Abstract

The ultrastructure of protein materials such as spider silk, muscle tissue, or amyloid fibers consists primarily of beta-sheets structures, composed of hierarchical assemblies of H-bonds. Despite the weakness of H-bond interactions, which have intermolecular bonds 100 to 1000 times weaker than those in ceramics or metals, these materials combine exceptional strength, robustness, and resilience. We discover that the rupture strength of H-bond assemblies is governed by geometric confinement effects, suggesting that clusters of at most 3-4 H-bonds break concurrently, even under uniform shear loading of a much larger number of H-bonds.

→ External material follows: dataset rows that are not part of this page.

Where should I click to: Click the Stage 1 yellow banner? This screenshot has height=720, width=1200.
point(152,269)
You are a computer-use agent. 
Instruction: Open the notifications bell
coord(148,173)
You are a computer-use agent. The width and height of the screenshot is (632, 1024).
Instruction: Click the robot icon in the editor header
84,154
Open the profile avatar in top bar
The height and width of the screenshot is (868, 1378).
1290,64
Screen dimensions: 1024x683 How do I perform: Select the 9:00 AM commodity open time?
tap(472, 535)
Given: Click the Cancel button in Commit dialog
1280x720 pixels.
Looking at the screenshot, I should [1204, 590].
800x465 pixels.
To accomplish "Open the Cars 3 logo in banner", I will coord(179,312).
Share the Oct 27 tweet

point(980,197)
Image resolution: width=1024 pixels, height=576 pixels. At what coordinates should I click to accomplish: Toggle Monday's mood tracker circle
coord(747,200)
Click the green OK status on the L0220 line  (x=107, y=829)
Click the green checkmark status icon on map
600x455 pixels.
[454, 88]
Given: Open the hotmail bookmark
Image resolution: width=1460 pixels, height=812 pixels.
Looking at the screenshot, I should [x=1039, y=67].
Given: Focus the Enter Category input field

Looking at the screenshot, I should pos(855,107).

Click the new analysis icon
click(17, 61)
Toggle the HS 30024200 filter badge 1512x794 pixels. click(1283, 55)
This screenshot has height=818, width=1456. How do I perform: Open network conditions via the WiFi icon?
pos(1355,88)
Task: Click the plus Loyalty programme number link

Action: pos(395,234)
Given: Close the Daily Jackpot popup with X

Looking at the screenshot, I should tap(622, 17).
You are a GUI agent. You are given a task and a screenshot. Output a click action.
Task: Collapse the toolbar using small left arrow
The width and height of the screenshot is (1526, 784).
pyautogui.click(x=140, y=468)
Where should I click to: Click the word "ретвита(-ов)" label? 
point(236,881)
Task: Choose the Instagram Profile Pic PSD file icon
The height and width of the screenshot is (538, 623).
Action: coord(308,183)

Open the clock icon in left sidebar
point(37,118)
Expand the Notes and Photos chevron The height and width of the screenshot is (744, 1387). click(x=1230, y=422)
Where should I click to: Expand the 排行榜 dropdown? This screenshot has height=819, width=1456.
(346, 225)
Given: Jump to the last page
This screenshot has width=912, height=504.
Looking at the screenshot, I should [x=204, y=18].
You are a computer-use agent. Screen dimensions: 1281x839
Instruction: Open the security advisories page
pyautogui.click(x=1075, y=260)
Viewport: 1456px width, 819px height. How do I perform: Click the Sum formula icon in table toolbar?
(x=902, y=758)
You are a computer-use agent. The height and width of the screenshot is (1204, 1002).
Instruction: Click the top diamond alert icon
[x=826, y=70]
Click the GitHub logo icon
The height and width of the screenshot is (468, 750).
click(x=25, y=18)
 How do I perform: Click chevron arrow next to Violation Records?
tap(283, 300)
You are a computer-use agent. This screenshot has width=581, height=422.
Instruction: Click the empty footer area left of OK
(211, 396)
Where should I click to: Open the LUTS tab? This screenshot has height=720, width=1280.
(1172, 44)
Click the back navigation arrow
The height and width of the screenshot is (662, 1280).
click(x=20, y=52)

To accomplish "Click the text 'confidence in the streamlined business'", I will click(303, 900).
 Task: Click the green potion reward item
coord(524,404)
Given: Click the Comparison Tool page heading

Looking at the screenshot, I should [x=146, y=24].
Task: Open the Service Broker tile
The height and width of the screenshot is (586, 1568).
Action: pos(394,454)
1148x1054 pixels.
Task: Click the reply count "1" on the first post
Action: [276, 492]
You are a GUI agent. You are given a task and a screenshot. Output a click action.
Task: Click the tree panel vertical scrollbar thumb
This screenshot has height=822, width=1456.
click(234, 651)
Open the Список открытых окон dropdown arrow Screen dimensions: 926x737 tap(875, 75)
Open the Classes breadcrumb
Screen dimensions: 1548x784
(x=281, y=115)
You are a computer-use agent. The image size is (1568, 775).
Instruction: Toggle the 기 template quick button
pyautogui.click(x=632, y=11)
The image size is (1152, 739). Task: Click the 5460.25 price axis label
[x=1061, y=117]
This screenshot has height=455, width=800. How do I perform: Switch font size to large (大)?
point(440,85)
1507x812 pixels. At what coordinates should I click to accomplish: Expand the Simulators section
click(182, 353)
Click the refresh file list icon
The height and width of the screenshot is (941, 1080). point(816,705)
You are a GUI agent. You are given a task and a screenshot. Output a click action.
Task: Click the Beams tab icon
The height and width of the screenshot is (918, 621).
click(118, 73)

This universally valid result leads to an intrinsic strength limitation that suggests that shorter strands with less H-bonds achieve the highest shear strength at a critical length scale. The hypothesis is confirmed by direct large-scale full-atomistic MD simulation studies of beta-sheet structures in explicit solvent. Our finding explains how the intrinsic strength limitation of H-bonds can be overcome by the formation of a nanocomposite structure of H-bond clusters, thereby enabling the formation of larger and much stronger beta-sheet structures. Our results explain recent experimental proteomics data, suggesting a correlation between the shear strength and the prevalence of beta-strand lengths in biology.